But the performances - lit theatrically, in old, empty spaces in London and Brighton - feature back-up singers, a string quartet and an appearance by Marianne Faithfull, reciting the May Sarton poem "Prayer Before Work".

Supplementing the scenes, which have the feel of rehearsals or studio sessions, not quite finished but not entirely unpolished, are occasional interviews with Cave, talking about his long-standing creative partnership with Ellis or reading from his emotionally vulnerable, ask-me-anything-style online forum, the “Red Hand Files”.

The film contains no explicit mention of the 2015 death of Cave's 15-year-old son, Arthur, but "Ghosteen" was written in the aftermath of the tragedy, and an air of still-raw mourning hangs over the film.

In a terrible footnote, Cave's eldest son, 31-year-old Jethro Lazenby, also died this spring, after the film was in the can.

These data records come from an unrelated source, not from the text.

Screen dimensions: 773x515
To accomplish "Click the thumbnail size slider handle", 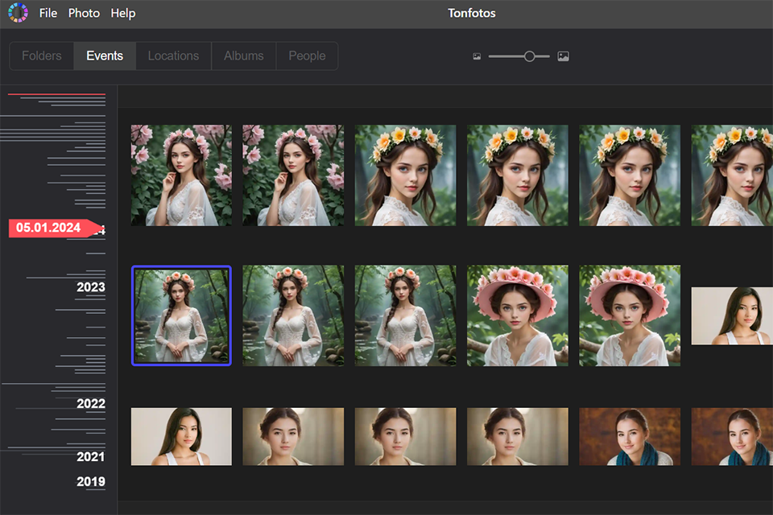I will click(529, 56).
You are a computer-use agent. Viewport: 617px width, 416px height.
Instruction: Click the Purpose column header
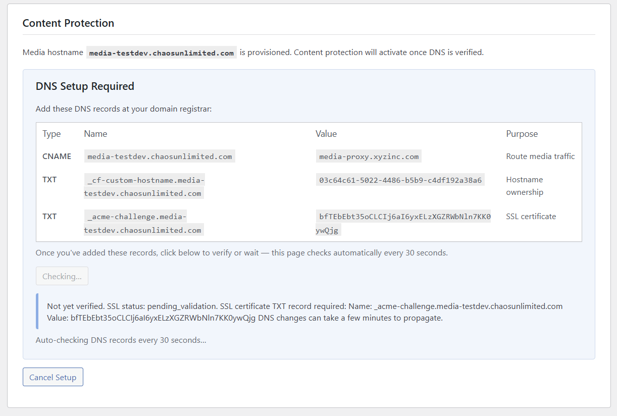click(522, 133)
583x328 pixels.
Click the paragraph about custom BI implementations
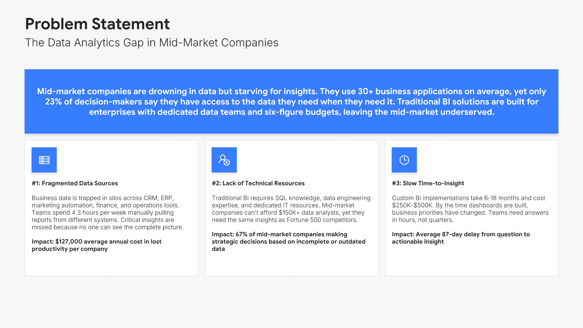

There aren't many talking-head interviews here. Mostly, "True" is a gift for fans of Cave's musical storytelling and an opportunity for them to bathe in lushly gloomy atmospherics. It's stirring, dirgelike and richly imagistic stuff.

As a bonus, in a brief prologue, film-maker Andrew Dominik takes a peek into Cave's new ceramics studio, where he unveils an in-progress series of statuettes depicting the life of the devil on Earth.

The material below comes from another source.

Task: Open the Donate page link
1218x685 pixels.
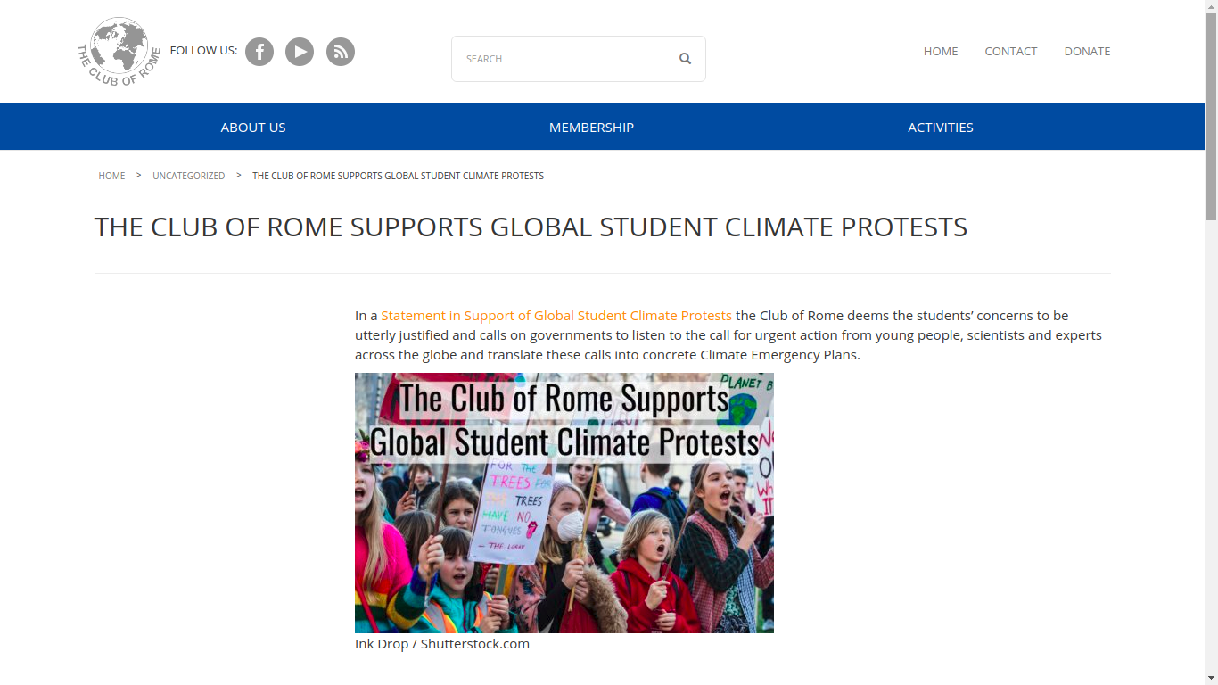Action: click(x=1087, y=52)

"Dreaming Walls: Inside the Chelsea Hotel“

The late artist Bettina Grossman in her Chelsea Hotel apartment in a scene from the documentary “Dreaming Walls: Inside the Chelsea Hotel.”

New York's Chelsea Hotel – famous for providing living quarters to such members of the literary, art, music and counter-culture worlds as Dylan Thomas, Allen Ginsberg, Janis Joplin, Patti Smith, Madonna and hangers-on from Andy Warhol's Factory – is also infamous as the site of Nancy Spungen's 1978 death, which was blamed on her boyfriend: former Sex Pistol Sid Vicious.

Their stormy, heroin-plagued relationship is related in the 1986 biopic "Sid and Nancy". Vicious died of an overdose in 1979, while awaiting trail on a murder charge in Spungen's death.

Some of the building's stories past is touched upon in "Dreaming Walls: Inside the Chelsea Hotel", a documentary by Maya Duverdier and Amélie van Elmbt (executive-produced by Martin Scorsese), but so is its present.

The building is being renovated, ruffling the feathers of some long-term tenants. The Hollywood Reporter describes the film as "a ghost story haunted by fame and celebrity, but ultimately much more grounded and universal than that.

"Hello, Goodbye, and Everything in Between"

Jordan Fisher, left, and Talia Ryder in “Hello, Goodbye, and Everything in Between.” Picture: Katie Yu/Netflix

And finally, based on Jennifer E Smith's 2015 young-adult novel "Hello, Goodbye, and Everything in Between" the film of the same name follows Claire and Aidan (Talia Ryder and Jordan Fisher), high school sweethearts on the cusp of college who, over 12 hours, revisit the milestones of their relationship in an effort to decide whether they should stay together or break up.